GLAMPING… PIU’ ECO-FRIENDLY DI COSI’!

Da piccola frequentavo gli scout, già allora amavo la natura e la vita all’aria aperta, ma il campeggio in tenda proprio non lo digerivo. Sono sempre stata amante delle comodità, ma campeggio e comodità sono agli opposti…o no? Ho scoperto che in realtà c’è una via di mezzo: il Glamping! Ne sono rimasta subito affascinata.

La parola Glamping nasce dalla fusione di due parole: Camping e Glamour.. che u

nisce l’avventura del campeggio alle comodità di un hotel.

Un po di storia

Non è facile definire quando esattamente è nata questa modalità di vivere la natura, si è iniziato a parlarne diffusamente intorno al 2005 in Inghilterra, ma in realtà è un  concetto che risale al passato. Un esempio tipico sono i padiglioni riccamente arredati da re ed imperatori, quando si spostavano per una guerra o semplicemente per andare a caccia. Ci sono evidenze storiche che ci riportano a questa usanza ad es  nel XVI secolo quando John Stewart, terzo Duca di Atholl, organizzò un lussuoso campeggio nelle Highlands in occasione della visita di Giacomo V di Scozia con la madre. Egli piantò sontuose tende e le riempì di tutte le provviste necessarie, provenienti dal suo stesso palazzo. Probabilmente l’esempio più stravagante di Glamping può essere considerato il cosiddetto Campo del Drappo d’oro, un summit diplomatico tra Enrico VIII d’Inghilterra e Francesco I di Francia, svoltosi nel nord della Francia nel 1520. All’incirca nello stesso periodo, gli Ottomani disponevano, durante le loro varie missioni militari, di tende molto sfarzose e sontuose. Intere squadre di artigiani viaggiavano con l’esercito per erigere queste tende imperiali.

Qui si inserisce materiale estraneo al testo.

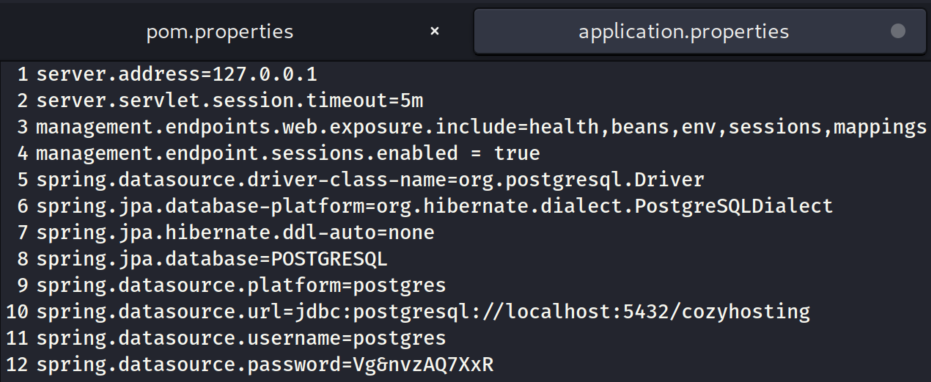Click line number 2 in the gutter
This screenshot has width=931, height=382.
(23, 100)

Ed ancora negli anni ’20, tra i ceti di ricchi inglesi ed americani il safari africano divenne una sorta di must. I viaggiatori facoltosi, anche quelli in cerca di avventura, non erano disposti a rinunciare a comfort e lussi. Grazie a generatori elettrici, vasche pieghevoli e casse di champagne, i viaggiatori potevano godere di ogni lusso domestico durante la loro avventura.

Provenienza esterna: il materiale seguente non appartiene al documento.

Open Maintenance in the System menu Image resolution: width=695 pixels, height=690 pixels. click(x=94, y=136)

Oggi si possono trovare vari tipi i strutture alternative per il Glampling: case sugli alberi, yurte, tende a cupola, roulotte vintage, rimorchi vintage, tende da safari, tent cabin, igloo.

Case sugli alberi

Tra tutte le varietà di Glampling quella che prediligo è la casa sugli alberi: l’idea di passare una notte da sogno sospesa su un albero ad ammirare il cielo stellato attraverso i suoi rami, magari immersa nella splendida vasca, o seduta sulla poltroncina sul balconcino esterno, mi attira tantissimo, e la mattina, ricevere la colazione comodamente seduta nella casetta… un vero lusso!.. La trovo un’idea davvero romantica, splendida, soprattutto per passare una luna di miele diversa. Che esperienza!  Questo tipo di Glamping non è solo originale e divertente, ma è completamente ecologico. E trascorrere la notte su un albero è un momento talmente emozionante che ti farà sentire tutt’uno con la natura. Un vero  e proprio nido sull’albero.

In Italia ci sono varie tipologie di case sugli alberi: dalla classica casetta stile qui quo qua dove c’è lo spazio soltanto per i sacchi a pelo, anche detto  treesleeping, alla vera e propria suite di lusso con tanto di bagno, vasca, salottino.. una vera chicca.

Io prenoto subito un week end  super romantico, voi che aspettate?